Understanding Permissible Deductions for Exempt Employees’ Salaries

Understanding Permissible Deductions for Exempt Employees’ Salaries

Salary Deductions for Exempt Employees

The Fair Labor Standards Act (FLSA) exempts certain classes of employees from their overtime payments requirements. The most common of these are administrative, executive, and professional employees. To be classified as exempt, employees must usually satisfy two criteria or tests – the salary basis test and duty tests.
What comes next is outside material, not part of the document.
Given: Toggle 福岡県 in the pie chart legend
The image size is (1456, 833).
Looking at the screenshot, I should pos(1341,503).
To meet the salary basis test, employees must be paid a fixed amount of money each workweek regardless of the quality or amount of work they perform. Also, generally, employers may not reduce exempt employees salaries because they fail to work a set number of hours in a day or days in a workweek. However, the FLSA is not straightforward and simple in handling matters of exempt employees’ salaries. There are distinct conditions when employers are not required to pay their full salaries.
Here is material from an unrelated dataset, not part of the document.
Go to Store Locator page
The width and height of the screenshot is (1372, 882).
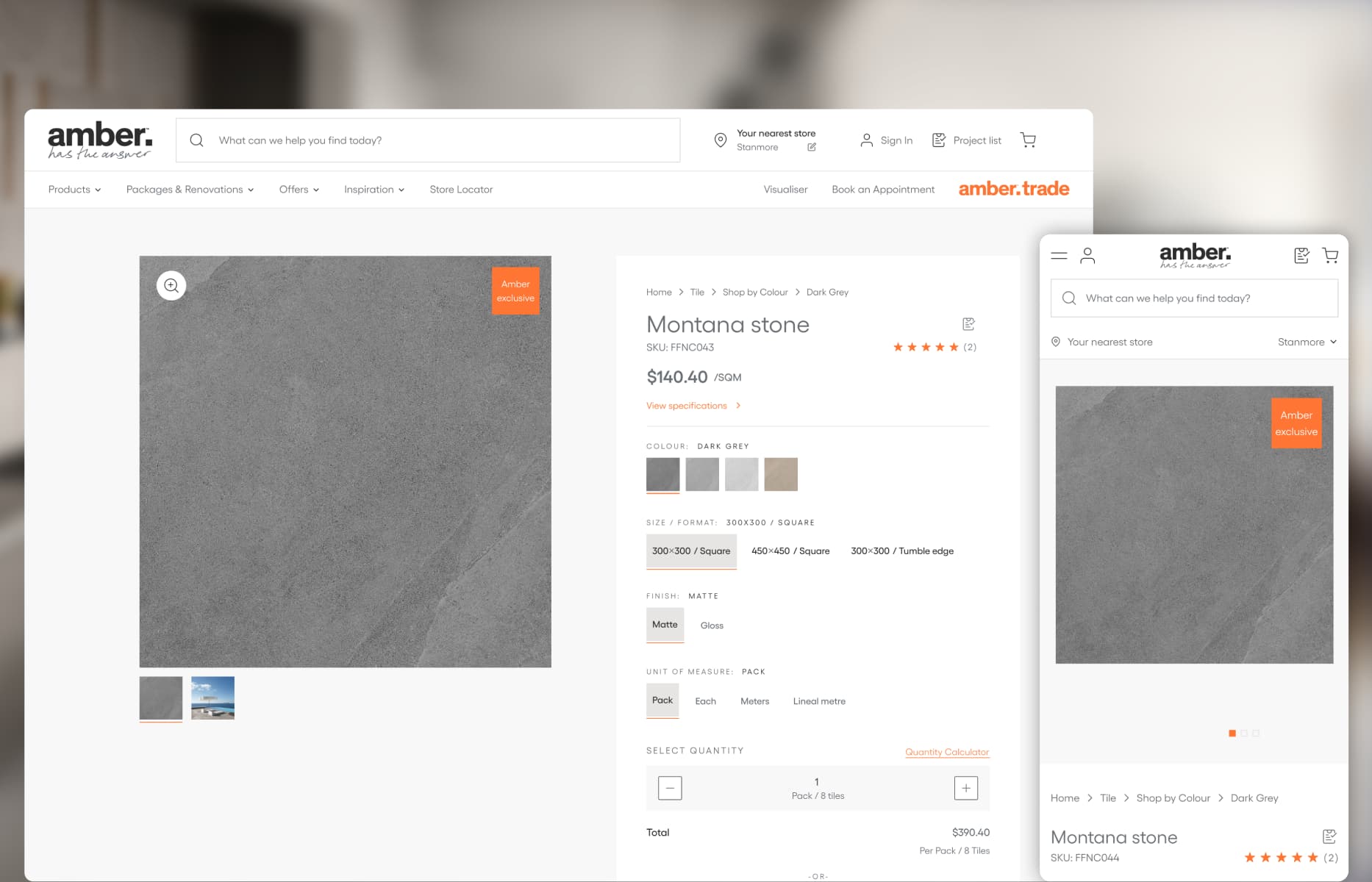[461, 190]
The circumstances when deductions to exempt employee’s salaries are permissible include the first and last weeks of employment when the employees do not work the full workweek. It’s also permissible to reduce an exempt employee’s salary for any workweek the employee performed no work at all. Employers may also make deductions when the employee is absent from work because of personal issues excluding sickness or any form of disability.
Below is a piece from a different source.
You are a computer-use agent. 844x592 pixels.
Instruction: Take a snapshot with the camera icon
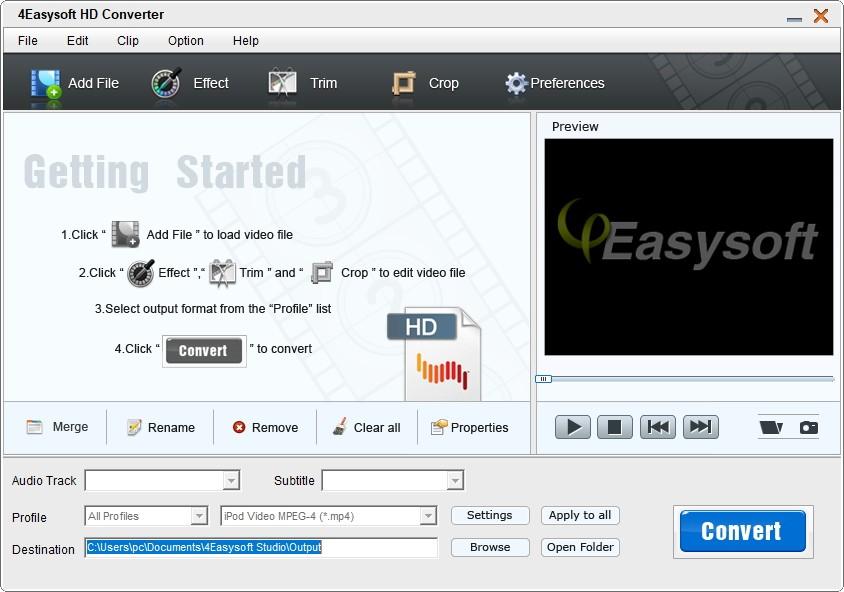tap(808, 428)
Another example of a permissible deduction is when an employee is absent from work for a whole day because they are sick and after they have exhausted all their permitted leave under an established sick leave policy or when they are on leave under the Family and Medical Leave Act. Finally, employers may make deductions from exempt employees salaries as fines for infractions of safety rules or disciplinary suspensions of one or more full days.

Impermissible Deductions

There are some deductions that are, however, impermissible. These impermissible deductions include absences resulting from the operational requirements of the employer. In these situations, exempt employees are ready and able to work but are unable to do so because of reasons that are under the control of the employer. Additionally, employers may not reduce employees salaries when the employees are absent for part of a workweek because of jury duty or they are serving as a witness. In some cases, the employer can offset employees’ salaries with any jury or witness fees received by employees.

Also, it is important to remember that if an exempt employee works for even an hour in a day, he or she must be paid in full unless an otherwise permissible deduction applies.

Safe Harbor Policies

If the US Department of Labor finds that an employer has made unlawful deductions from exempt employees’ salaries, it may prohibit that employer from treating the affected employees as exempt in the future. However, employers may prevent this outcome by maintaining and distributing a “safe harbor” policy (see 29 CFR 541.603(d)). The written safe harbor policy must:

  • clearly communicated the employer’s policy of not permitting improper deductions
  • include a complaint process for when employees believe improper deductions have been made
  • provide for reimbursement to employees for any improper deductions
  • make a good faith commitment to comply with the FLSA’s exempt employee requirements

By having this policy in place, the US Department of Labor may allow employers to continue to treat employees as exempt even after it has found there were unlawful deductions. The safe harbor protections do not apply if the US Department of Labor finds that the deductions were knowingly and willfully made.